Write out every line of the records below as a numbered list, skipping any blank lines and omitting the pictures.

* begin *

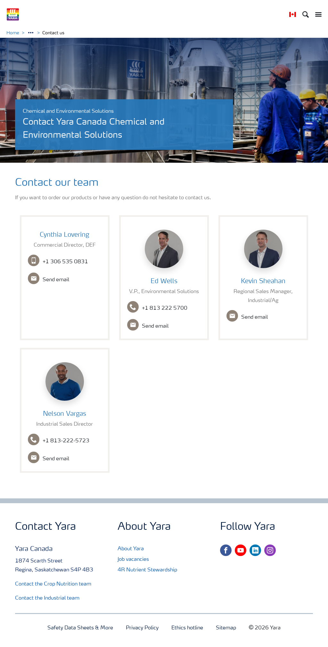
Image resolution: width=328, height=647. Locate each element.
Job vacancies (133, 559)
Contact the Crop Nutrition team (53, 584)
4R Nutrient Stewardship (147, 570)
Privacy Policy (142, 628)
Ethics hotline (187, 628)
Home (12, 33)
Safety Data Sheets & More (80, 628)
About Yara (131, 549)
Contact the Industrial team (47, 598)
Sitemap (226, 628)
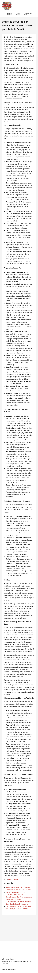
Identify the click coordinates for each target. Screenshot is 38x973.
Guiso (16, 879)
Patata (10, 879)
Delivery (27, 14)
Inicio (9, 14)
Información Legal (8, 959)
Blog (18, 14)
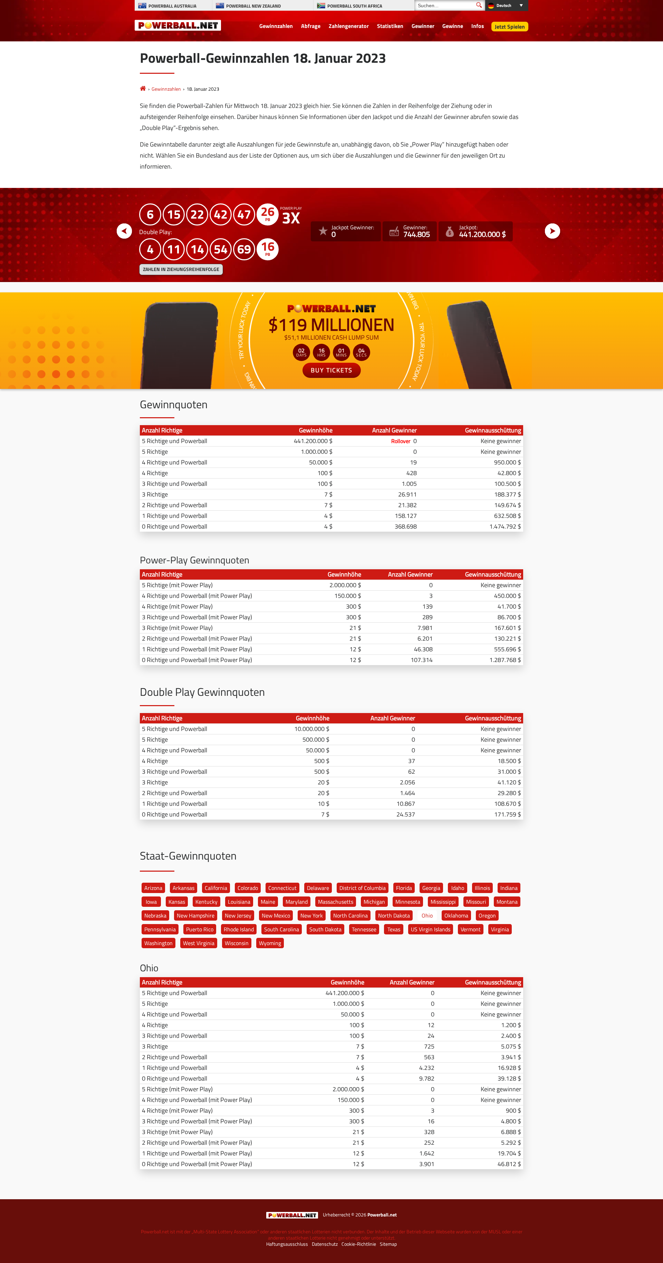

* end *

__COMPLETED TASK__:
1. Image resolution: width=328, height=647. Locate each element.
2. Job vacancies (133, 559)
3. Contact the Crop Nutrition team (53, 584)
4. 4R Nutrient Stewardship (147, 570)
5. Privacy Policy (142, 628)
6. Ethics hotline (187, 628)
7. Home (12, 33)
8. Safety Data Sheets & More (80, 628)
9. About Yara (131, 549)
10. Contact the Industrial team (47, 598)
11. Sitemap (226, 628)
12. Identify the click coordinates for each target. Screenshot is 38x973.
13. Guiso (16, 879)
14. Patata (10, 879)
15. Delivery (27, 14)
16. Inicio (9, 14)
17. Información Legal (8, 959)
18. Blog (18, 14)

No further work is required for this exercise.